Meta has announced the ‘state of the art’ generative AI model Voicebox which converts text to speech and includes features to edit audio and work across languages.
In an Instagram Channels post shared by Meta CEO Mark Zuckerberg, a video showed how Voicebox could read out text in a variety of vocal styles, remove noisy distractions from audio tracks, learn and replicate speakers’ voices, and even produce output in different languages.
A blog post by Meta on Friday described that the model could do tasks that it wasn’t specifically trained to do.
The multilingual model can also produce speech in English, French, German, Spanish, Polish, or Portuguese. Other listed features included diverse text-to-speech, style transfer, content correction, in context text-to-speech, and noise removal.

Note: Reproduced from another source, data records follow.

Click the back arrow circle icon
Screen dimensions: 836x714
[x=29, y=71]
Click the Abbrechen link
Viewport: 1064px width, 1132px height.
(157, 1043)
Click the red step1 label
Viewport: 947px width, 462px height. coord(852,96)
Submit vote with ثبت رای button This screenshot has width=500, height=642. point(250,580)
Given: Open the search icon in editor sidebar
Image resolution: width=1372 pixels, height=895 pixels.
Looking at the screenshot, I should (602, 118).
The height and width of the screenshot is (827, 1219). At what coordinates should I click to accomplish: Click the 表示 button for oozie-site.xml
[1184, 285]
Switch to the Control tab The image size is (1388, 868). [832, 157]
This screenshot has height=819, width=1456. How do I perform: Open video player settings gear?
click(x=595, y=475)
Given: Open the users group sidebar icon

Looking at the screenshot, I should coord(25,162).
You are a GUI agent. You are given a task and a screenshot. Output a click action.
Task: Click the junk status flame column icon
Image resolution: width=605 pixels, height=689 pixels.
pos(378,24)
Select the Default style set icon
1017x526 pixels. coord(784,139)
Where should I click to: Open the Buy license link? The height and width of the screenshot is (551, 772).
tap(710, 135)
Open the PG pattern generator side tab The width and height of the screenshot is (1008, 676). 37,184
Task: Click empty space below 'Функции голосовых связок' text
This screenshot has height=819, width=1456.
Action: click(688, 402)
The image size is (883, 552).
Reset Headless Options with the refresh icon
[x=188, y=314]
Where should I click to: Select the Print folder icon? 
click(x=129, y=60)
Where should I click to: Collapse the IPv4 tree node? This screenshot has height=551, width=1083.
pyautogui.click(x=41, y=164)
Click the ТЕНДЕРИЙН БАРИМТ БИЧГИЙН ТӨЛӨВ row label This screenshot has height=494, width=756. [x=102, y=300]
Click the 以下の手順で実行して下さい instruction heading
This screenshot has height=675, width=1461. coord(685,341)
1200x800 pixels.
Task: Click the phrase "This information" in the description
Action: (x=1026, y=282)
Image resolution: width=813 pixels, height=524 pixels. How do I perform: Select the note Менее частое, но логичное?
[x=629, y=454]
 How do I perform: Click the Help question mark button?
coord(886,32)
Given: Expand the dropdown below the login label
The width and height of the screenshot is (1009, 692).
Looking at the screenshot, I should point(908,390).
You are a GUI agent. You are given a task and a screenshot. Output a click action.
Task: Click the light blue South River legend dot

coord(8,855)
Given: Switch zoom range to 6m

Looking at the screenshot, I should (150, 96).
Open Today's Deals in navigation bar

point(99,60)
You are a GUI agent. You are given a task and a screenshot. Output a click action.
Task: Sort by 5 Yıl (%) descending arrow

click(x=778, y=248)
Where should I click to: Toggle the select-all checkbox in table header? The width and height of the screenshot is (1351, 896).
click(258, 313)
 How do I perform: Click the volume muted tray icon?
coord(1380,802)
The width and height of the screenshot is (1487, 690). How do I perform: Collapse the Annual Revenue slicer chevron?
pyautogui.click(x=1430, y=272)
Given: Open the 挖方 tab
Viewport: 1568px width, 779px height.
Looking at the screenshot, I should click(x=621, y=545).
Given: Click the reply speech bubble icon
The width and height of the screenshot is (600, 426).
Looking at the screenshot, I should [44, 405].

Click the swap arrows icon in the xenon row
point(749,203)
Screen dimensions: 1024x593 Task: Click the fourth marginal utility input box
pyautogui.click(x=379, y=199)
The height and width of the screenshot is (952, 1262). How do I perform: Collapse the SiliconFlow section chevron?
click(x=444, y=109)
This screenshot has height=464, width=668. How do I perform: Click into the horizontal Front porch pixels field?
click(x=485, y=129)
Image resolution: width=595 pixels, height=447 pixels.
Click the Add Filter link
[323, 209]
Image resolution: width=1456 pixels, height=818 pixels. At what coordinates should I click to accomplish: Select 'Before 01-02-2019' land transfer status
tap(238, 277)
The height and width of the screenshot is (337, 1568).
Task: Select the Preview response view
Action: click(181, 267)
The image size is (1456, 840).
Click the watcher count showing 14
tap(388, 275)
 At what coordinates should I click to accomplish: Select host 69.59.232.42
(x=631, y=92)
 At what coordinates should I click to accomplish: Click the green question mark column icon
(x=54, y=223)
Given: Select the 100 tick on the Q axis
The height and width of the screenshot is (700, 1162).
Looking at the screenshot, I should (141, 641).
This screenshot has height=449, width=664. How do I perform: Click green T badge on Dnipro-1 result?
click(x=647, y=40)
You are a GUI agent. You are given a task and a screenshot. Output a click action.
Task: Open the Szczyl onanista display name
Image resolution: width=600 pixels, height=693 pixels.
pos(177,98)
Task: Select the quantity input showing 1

(For top technology news of the day, subscribe to our tech newsletter Today’s Cache)
“This type of technology could be used in the future to help creators easily edit audio tracks, allow visually impaired people to hear written messages from friends in their voices, and enable people to speak any foreign language in their own voice,” said Meta in its blog post.
It suggested that the model could bring more natural voices to virtual assistants and non-player-characters in the metaverse.
Zuckerberg said that Voicebox was still a “research project” but that Meta would be building more on it.
The video clip closed with a voice that sounded like the Meta chief, saying “more soon” in Polish.
Meta has been developing AI models to process multiple forms of media, and made several of these open source for research purposes.